01-05-2012 01:30 PM
I've got an E30 computer with a 500 GB main harddrive and DVD burner. I'd like to add a second harddrive as a data drive to my system. However, the E30 only has 2 SATA III ports and one is being used by the 500GB Harddrive ("SATA Connector 1") and the 2nd is being used by the DVD burner ("SATA Connector 2")! Is there any reason why I couldn't move the DVD burner to the SATA II port ("SATA connector 3") and use the SATA III connector for the harddrive?
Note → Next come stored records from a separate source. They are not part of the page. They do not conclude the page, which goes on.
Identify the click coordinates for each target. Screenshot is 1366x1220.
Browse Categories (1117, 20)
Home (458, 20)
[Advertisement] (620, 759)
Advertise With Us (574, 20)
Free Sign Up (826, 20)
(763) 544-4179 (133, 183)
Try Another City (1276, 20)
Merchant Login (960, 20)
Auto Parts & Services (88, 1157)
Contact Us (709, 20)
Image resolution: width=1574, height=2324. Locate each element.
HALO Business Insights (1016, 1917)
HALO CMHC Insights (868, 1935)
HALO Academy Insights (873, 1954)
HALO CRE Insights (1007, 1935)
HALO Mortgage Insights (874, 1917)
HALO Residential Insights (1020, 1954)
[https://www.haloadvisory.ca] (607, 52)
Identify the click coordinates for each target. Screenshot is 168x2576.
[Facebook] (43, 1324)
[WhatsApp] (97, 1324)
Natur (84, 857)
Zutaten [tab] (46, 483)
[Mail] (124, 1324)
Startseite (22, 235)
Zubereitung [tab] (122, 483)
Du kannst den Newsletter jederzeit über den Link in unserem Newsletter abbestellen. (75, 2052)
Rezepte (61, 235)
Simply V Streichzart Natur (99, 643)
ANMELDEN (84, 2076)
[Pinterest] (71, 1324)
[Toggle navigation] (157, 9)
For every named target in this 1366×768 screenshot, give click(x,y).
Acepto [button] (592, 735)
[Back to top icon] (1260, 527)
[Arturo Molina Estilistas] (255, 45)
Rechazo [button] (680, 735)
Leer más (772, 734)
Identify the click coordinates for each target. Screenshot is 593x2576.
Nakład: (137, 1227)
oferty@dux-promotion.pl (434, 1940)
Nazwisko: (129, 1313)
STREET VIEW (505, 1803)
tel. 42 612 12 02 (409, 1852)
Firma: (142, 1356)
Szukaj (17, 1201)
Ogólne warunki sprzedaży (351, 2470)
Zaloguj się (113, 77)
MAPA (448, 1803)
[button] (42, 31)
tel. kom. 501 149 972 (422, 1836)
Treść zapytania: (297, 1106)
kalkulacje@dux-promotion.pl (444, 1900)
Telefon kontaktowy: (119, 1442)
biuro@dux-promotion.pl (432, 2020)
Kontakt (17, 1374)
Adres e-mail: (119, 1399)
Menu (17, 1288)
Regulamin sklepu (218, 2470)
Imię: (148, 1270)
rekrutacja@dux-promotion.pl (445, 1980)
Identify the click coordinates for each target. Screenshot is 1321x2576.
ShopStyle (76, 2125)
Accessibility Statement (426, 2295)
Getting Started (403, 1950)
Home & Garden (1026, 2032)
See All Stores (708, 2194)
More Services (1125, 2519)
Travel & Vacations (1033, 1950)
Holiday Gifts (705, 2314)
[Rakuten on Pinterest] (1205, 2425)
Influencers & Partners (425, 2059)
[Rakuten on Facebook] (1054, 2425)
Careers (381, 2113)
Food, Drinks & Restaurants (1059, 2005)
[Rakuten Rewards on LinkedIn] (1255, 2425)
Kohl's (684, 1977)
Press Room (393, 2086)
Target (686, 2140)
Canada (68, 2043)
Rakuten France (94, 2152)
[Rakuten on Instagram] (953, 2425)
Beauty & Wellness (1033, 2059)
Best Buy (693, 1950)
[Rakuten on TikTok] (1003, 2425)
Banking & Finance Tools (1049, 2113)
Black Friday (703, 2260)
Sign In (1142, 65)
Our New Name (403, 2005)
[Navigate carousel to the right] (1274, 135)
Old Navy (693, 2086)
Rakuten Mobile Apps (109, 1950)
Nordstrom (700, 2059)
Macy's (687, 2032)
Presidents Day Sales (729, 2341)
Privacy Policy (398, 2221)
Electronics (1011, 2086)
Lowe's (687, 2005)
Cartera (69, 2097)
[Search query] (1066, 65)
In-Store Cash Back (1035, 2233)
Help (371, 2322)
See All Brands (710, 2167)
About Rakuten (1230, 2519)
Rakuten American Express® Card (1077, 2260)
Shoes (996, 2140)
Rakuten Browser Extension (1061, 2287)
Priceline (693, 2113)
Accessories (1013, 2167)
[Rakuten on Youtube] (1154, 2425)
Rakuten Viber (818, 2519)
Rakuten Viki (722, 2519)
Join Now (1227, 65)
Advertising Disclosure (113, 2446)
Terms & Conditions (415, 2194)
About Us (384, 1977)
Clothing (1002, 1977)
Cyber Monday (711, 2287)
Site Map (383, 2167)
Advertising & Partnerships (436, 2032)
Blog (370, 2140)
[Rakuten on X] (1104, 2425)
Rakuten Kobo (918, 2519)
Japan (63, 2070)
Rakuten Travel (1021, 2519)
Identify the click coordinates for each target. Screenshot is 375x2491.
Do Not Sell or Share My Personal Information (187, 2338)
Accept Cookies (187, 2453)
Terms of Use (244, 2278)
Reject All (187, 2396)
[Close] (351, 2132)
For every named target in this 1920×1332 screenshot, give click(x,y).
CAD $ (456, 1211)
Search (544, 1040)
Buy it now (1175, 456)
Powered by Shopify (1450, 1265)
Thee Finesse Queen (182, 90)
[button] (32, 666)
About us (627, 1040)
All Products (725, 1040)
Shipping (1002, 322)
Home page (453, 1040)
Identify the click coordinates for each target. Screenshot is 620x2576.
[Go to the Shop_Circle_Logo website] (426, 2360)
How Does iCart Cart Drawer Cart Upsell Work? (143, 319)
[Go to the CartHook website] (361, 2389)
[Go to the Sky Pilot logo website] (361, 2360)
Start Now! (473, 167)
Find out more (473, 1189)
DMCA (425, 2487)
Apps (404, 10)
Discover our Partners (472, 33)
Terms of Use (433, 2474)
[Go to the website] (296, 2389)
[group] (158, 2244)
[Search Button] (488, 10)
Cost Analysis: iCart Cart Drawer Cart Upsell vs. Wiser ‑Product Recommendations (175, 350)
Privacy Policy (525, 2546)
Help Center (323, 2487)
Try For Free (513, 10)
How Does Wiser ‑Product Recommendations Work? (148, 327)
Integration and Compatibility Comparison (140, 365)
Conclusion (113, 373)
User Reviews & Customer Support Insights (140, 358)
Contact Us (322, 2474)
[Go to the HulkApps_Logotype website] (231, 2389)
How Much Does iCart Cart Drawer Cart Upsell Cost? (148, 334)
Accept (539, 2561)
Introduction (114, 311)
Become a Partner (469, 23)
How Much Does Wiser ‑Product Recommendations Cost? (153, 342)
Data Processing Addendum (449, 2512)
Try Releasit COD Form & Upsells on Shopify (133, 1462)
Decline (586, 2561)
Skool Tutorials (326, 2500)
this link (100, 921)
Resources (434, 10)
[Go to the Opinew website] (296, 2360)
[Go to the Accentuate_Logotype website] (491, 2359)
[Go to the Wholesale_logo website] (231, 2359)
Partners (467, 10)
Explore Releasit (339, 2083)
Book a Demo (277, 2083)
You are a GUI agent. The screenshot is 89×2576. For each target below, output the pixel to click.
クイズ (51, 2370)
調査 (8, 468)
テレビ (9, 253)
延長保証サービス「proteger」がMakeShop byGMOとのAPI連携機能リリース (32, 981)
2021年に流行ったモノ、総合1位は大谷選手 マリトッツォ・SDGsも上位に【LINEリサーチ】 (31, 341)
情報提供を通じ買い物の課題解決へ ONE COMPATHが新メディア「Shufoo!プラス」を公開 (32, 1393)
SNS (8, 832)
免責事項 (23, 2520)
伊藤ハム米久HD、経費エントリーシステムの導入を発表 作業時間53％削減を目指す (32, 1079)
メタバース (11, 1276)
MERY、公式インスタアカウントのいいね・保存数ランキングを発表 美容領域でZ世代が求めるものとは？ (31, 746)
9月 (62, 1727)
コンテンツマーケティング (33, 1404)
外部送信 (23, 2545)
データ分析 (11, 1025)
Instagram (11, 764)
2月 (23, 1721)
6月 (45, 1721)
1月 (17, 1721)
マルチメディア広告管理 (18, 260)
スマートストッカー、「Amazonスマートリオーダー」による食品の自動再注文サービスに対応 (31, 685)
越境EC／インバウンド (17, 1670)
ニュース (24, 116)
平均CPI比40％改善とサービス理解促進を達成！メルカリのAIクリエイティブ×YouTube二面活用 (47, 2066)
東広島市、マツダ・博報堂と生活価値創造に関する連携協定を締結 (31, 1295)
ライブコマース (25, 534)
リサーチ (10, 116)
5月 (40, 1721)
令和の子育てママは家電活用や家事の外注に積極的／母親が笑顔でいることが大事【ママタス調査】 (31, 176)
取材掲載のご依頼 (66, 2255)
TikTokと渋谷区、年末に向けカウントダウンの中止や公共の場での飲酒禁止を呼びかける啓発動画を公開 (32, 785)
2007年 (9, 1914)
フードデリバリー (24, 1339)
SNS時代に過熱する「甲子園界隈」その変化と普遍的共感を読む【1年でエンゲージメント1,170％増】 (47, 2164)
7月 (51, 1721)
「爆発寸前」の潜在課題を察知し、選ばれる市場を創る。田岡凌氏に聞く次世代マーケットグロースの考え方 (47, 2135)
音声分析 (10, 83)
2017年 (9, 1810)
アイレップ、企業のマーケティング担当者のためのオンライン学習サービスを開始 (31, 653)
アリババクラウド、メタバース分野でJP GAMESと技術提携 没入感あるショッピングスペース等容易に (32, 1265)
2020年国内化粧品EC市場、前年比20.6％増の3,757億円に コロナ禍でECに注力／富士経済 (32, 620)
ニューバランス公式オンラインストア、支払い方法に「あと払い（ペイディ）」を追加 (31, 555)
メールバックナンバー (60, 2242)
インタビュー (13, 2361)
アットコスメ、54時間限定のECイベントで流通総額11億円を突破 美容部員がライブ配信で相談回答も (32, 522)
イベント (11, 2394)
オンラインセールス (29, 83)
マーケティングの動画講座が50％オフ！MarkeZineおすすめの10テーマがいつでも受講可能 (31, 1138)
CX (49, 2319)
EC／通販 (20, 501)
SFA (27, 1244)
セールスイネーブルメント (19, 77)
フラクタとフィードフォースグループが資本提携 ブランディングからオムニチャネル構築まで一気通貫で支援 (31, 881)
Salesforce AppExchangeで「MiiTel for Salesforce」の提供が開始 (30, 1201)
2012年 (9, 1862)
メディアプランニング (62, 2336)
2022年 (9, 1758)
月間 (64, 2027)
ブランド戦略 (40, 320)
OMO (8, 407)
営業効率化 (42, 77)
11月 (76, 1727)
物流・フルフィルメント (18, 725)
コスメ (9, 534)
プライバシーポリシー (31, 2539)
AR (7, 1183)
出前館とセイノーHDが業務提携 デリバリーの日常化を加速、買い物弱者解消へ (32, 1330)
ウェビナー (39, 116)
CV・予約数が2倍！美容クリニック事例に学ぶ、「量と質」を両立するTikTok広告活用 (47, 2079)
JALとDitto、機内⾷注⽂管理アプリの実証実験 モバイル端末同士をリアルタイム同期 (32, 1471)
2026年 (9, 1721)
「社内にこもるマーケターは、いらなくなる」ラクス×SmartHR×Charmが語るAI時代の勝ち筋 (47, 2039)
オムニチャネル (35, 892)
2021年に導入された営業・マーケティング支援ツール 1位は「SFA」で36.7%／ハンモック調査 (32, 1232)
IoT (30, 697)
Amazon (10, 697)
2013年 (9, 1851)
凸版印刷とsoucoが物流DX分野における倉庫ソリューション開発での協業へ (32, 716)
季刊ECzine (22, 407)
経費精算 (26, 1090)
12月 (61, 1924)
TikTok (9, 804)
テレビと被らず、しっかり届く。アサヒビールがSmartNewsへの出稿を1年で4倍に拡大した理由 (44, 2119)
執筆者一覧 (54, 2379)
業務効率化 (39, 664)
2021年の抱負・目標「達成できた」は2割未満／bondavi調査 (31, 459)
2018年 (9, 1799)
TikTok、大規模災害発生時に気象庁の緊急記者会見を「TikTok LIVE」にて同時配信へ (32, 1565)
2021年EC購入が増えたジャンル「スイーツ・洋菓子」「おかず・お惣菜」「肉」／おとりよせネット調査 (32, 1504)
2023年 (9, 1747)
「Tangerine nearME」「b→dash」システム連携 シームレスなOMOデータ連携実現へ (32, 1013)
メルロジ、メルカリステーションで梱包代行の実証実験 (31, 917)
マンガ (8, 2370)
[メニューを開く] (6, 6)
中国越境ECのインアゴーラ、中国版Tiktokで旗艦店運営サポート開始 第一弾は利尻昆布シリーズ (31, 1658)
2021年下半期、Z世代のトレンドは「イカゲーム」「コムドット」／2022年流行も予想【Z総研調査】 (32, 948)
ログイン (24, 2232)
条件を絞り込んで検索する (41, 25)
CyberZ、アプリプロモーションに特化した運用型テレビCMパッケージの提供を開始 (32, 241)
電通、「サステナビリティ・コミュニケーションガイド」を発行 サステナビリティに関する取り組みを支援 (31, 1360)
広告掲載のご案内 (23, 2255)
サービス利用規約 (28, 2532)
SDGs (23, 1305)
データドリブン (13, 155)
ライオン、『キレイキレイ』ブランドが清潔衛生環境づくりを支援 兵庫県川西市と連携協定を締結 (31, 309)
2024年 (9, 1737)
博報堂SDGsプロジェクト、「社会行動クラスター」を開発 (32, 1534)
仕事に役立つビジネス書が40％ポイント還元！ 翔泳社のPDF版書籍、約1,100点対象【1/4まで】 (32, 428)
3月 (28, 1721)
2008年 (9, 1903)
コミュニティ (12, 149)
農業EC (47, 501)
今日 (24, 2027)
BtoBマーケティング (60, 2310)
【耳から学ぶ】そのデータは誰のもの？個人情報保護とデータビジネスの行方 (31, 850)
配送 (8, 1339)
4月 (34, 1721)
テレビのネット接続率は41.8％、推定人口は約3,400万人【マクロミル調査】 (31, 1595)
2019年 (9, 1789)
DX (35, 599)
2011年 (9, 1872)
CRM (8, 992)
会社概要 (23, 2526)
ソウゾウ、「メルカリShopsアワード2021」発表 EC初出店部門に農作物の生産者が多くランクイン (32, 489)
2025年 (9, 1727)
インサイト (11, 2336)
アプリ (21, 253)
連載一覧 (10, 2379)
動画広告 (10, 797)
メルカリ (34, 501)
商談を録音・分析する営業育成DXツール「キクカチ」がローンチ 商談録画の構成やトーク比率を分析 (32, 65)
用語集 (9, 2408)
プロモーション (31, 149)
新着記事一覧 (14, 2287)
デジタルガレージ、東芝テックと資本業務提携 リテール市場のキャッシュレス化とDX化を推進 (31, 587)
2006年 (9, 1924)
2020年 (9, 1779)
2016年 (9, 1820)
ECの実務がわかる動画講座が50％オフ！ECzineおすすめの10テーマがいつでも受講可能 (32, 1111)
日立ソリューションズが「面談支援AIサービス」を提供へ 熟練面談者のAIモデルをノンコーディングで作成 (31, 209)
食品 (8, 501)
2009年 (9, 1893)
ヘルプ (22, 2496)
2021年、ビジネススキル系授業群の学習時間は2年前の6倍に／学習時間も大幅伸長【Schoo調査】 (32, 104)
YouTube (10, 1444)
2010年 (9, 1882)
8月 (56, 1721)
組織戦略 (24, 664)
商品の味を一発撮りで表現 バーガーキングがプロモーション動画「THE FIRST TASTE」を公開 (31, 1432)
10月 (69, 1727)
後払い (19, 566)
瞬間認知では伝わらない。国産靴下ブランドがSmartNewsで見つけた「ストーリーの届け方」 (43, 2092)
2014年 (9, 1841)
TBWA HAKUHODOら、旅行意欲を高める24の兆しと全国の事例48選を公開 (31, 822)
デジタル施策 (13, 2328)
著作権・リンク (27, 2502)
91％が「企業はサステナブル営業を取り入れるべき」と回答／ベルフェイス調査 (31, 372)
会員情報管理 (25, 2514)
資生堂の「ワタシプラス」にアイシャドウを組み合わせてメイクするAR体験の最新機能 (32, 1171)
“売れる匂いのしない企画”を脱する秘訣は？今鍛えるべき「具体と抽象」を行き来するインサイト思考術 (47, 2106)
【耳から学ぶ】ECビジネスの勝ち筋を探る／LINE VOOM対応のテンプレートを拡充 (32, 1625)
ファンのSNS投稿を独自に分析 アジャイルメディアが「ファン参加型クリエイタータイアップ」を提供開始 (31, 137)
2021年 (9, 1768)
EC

BTW, I'm using the ThinkStation E30 7824-57U type/model.
Solved! Go to Solution.
01-05-2012 01:55 PM - edited 01-05-2012 01:56 PM
Windows claims to have the TS-H653J drive for the burner. If that's the case, the owners manual for that drive (http://www.samsung.com/sg/support/detail/supportPr
01-05-2012 02:13 PM
welcome to the forum!
yes, you may move the drives around to install a new HDD on the SATA III port. i'm sure it was set up that way for convenience since neither optical drives nor mechanical HDDs can leverage SATA III speeds. in fact, HDDs still haven't broken SATA II so in your case it really doesn't matter unless you're going with an SSD.
01-05-2012 02:45 PM
Thanks erik! That's what I thought but I wanted to make sure I wasn't mising some abscure reason why it was setup this way. I'm installing a 1 TB WD Black drive so I may just put it on the SATA II port anyway since reviews show it maxing out at 300 MB/s anyway.
01-10-2012 11:27 AM
Well, there are technically "6Gb/s (SATA3)" HDDs out there now. But Eric is correct in that the real bottleneck is that you simply can't spin the drive fast enough to get that kind of bandwidth. For this reason, you'll see a more notable improvment in going from a SATA2 to SATA3 SSD as compared to going from a SATA2 to SATA3 spinning drive (I think I said that correctly).
That being said, if you have SATA3 drives and SATA3 ports available, then it's a no brainer. If you have to move it to a SATA2 port, you're likely not going to see a performance hit. I would caution you about using SATA3 drives (especially older ones) on SATA2 ports though as there is an industry wide Intel chipset issue with the way those drives auto-negotiate speed. Most drive vendors did implement FW fixes on their SATA3 drives that resolved this issue, but it's still something to watch out for. The symptom from this issue is during boot, the drive won't negotiate correctly and will not be visible to the system.
There's absolutely no benefit of attaching an optical drive to a SATA3 port though. If it came that way from Lenovo, then chances are it's being done for ease of manufacturing or some other simple reason. So you'd be OK in moving your optical over to a SATA2 port.
01-10-2012 11:42 AM
i agree with psuturtle. just for clarification, by my saying "broken SATA II" i was referring to the speed and not the interface. i have two SAS 6Gbps drives on a SAS 3Gbps controller and they're limited to about 160 MB/sec sequential speeds—well below the theoretical interface limit.
SATA 6Gbps will prove beneficial with a SATA III SSD, although most people won't be able to tell a difference over SATA 3Gbps outside of benchmarks or constantly moving large files.
anyway, that's a whole other discussion.